Can you write out the rows again, everything from the very first one down to and including the line that contains "[x=272, y=702]", with the pictures left out?

************

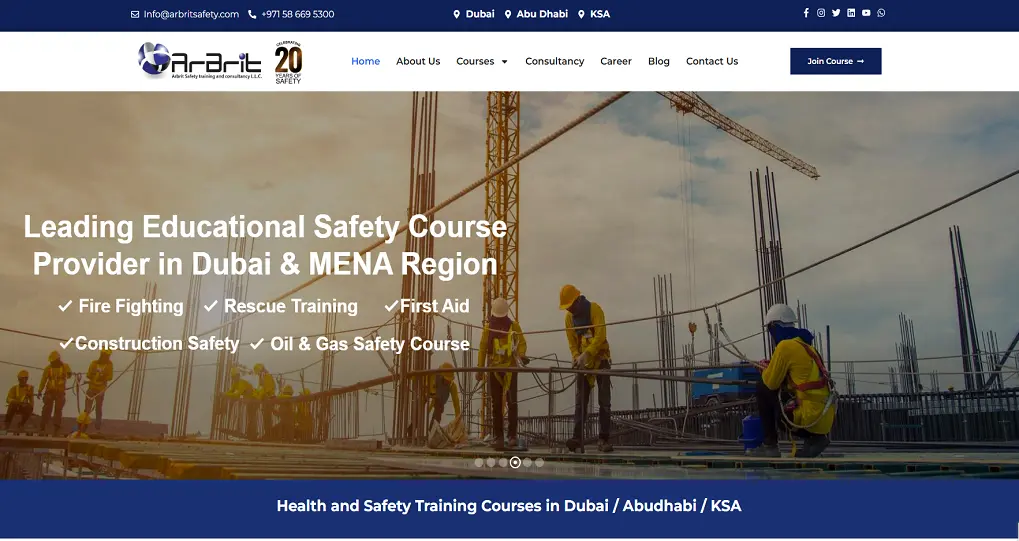Choose the second slider pagination dot
Viewport: 1019px width, 541px height.
pyautogui.click(x=491, y=462)
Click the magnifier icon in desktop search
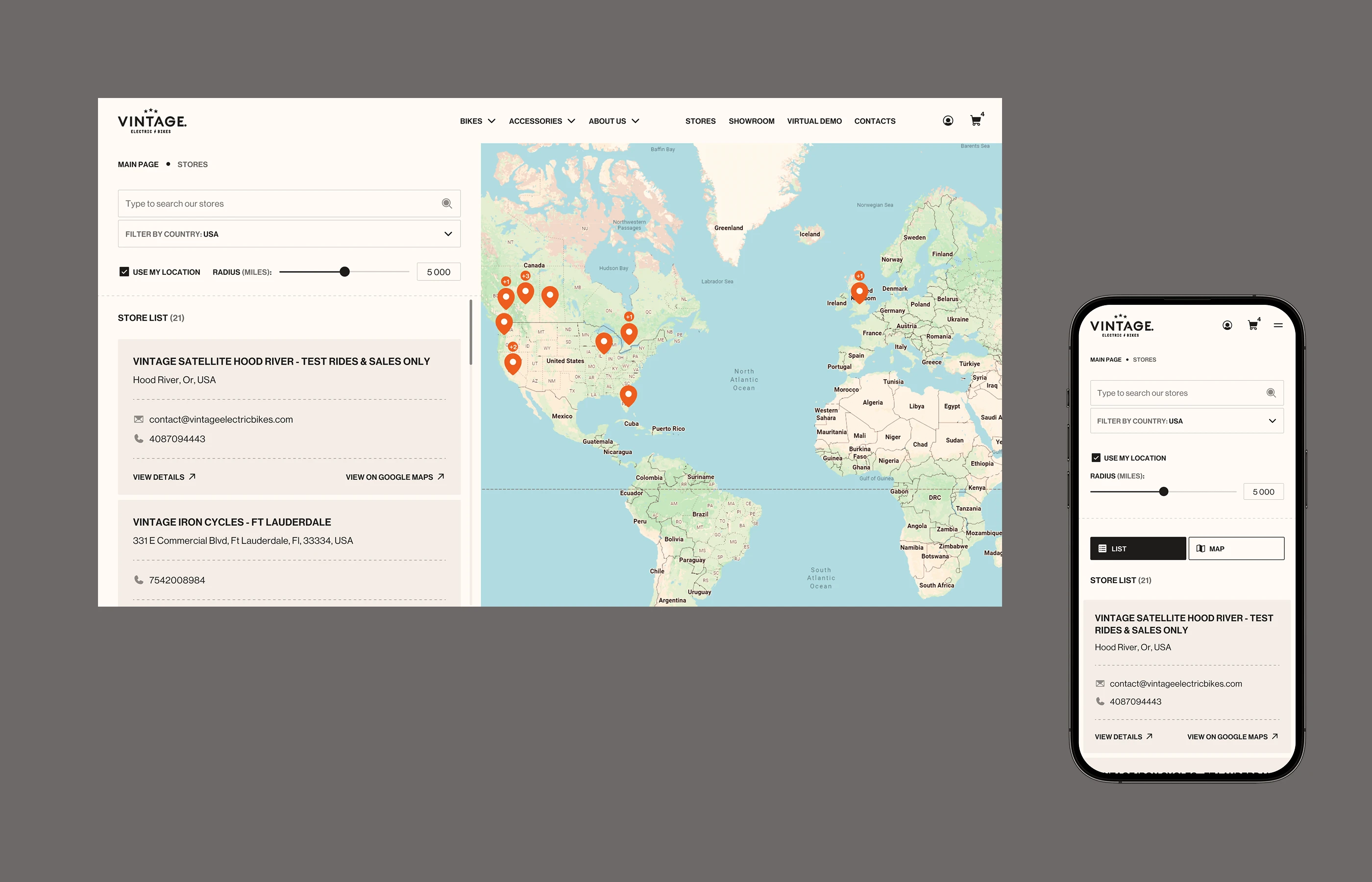1372x882 pixels. pos(447,203)
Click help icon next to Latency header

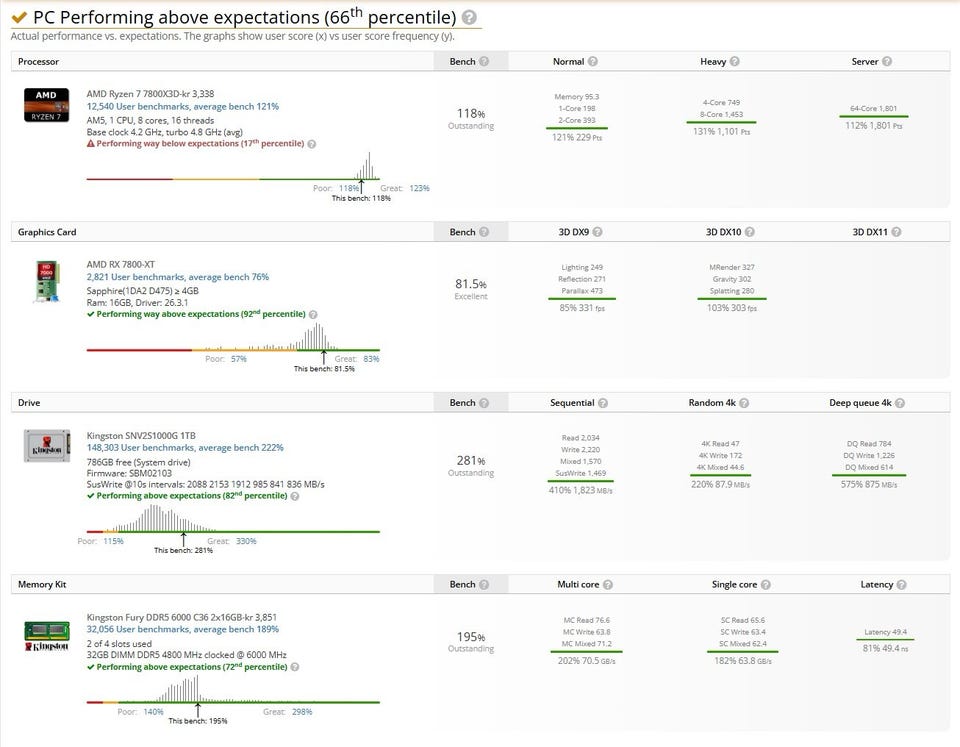[900, 584]
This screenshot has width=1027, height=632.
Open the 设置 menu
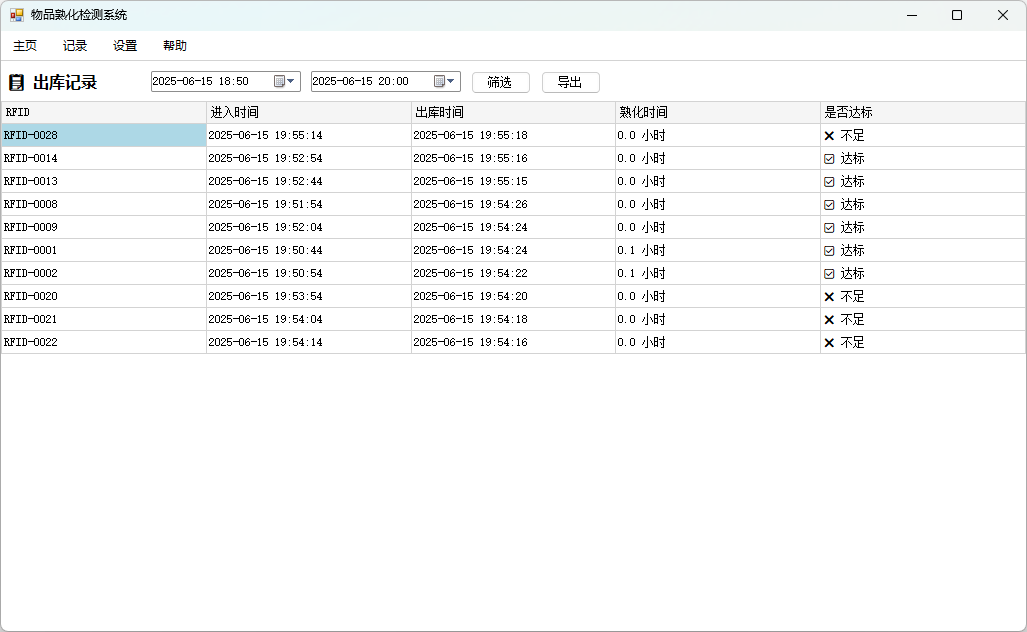point(125,46)
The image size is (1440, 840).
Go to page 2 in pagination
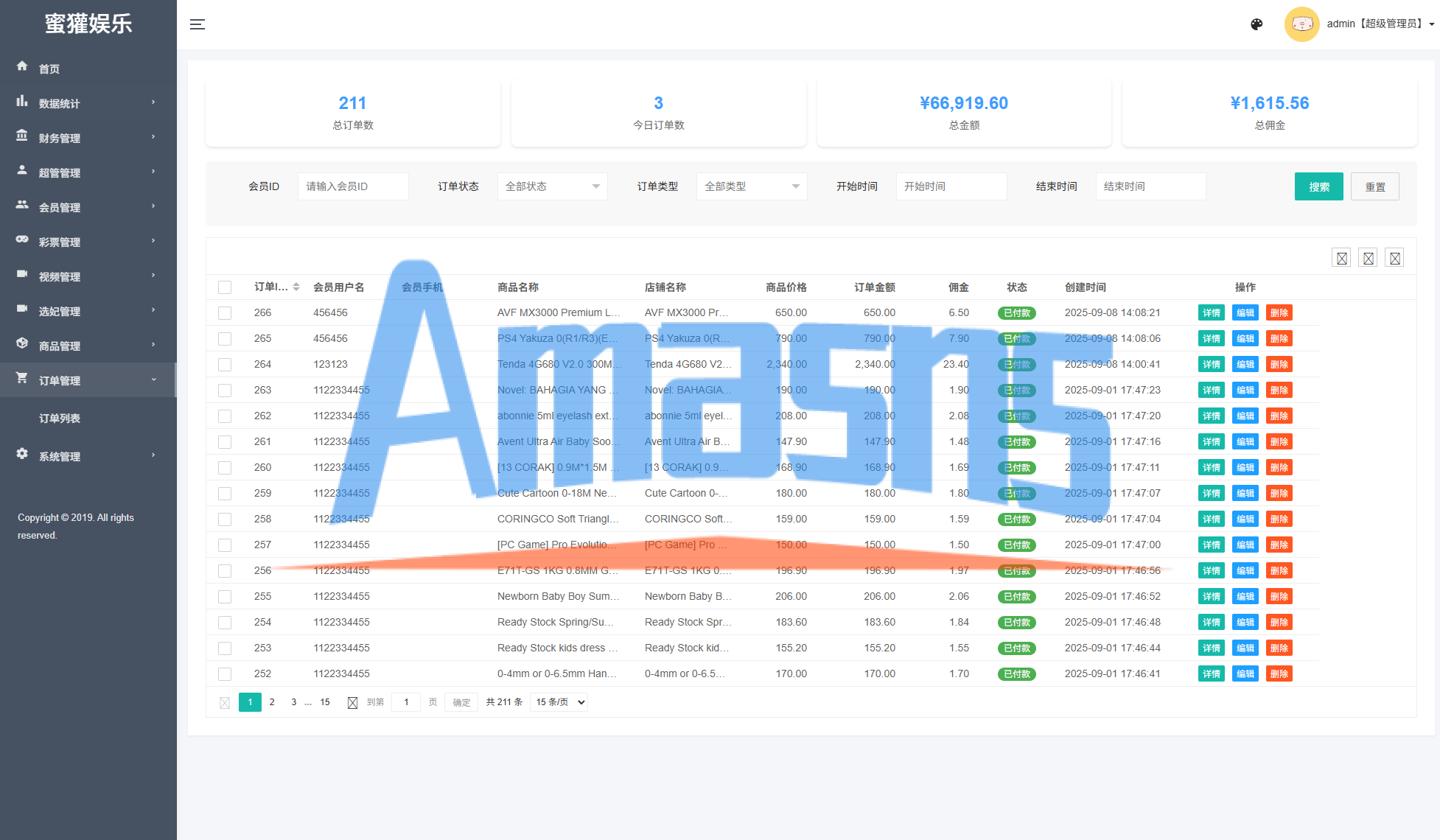[x=272, y=702]
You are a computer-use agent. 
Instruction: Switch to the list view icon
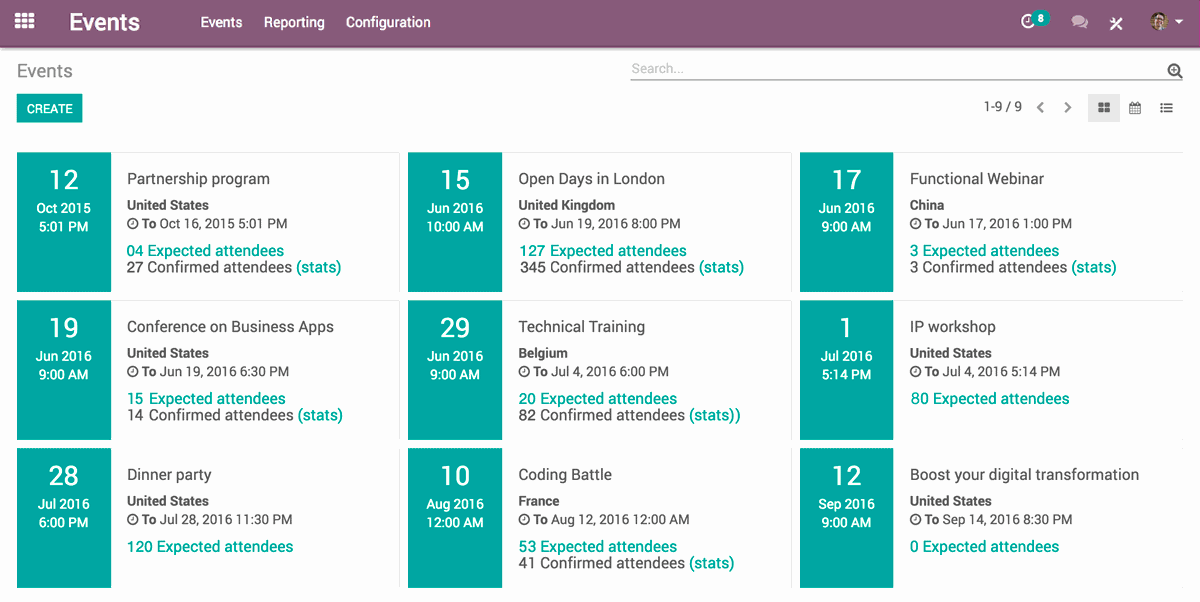pyautogui.click(x=1167, y=106)
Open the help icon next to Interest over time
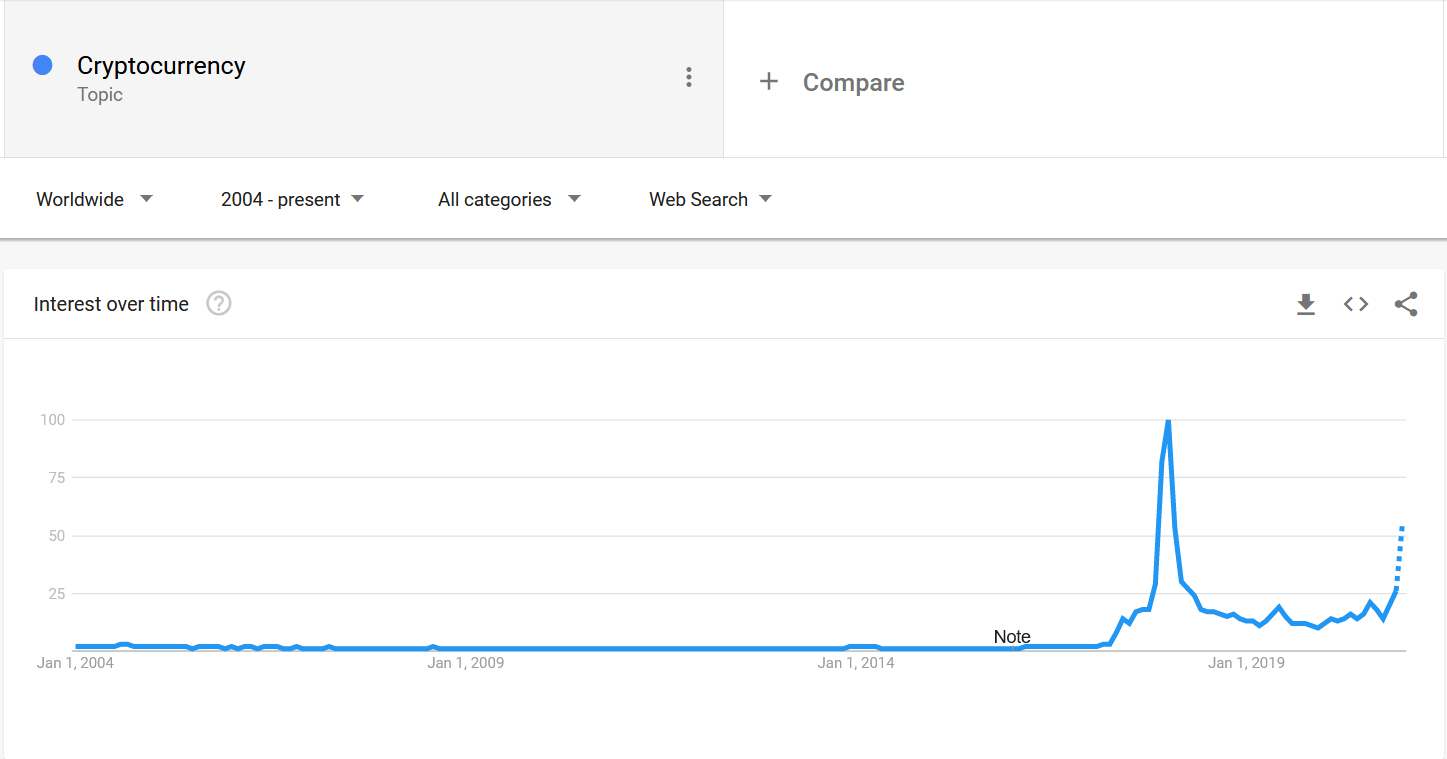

************

## EXPECTED OUTPUT
Choose the second slider pagination dot
Viewport: 1019px width, 541px height.
pyautogui.click(x=491, y=462)
Click the magnifier icon in desktop search
1372x882 pixels. pos(447,203)
Click help icon next to Latency header

[900, 584]
This screenshot has width=1027, height=632.
Open the 设置 menu
point(125,46)
The image size is (1440, 840).
Go to page 2 in pagination
[x=272, y=702]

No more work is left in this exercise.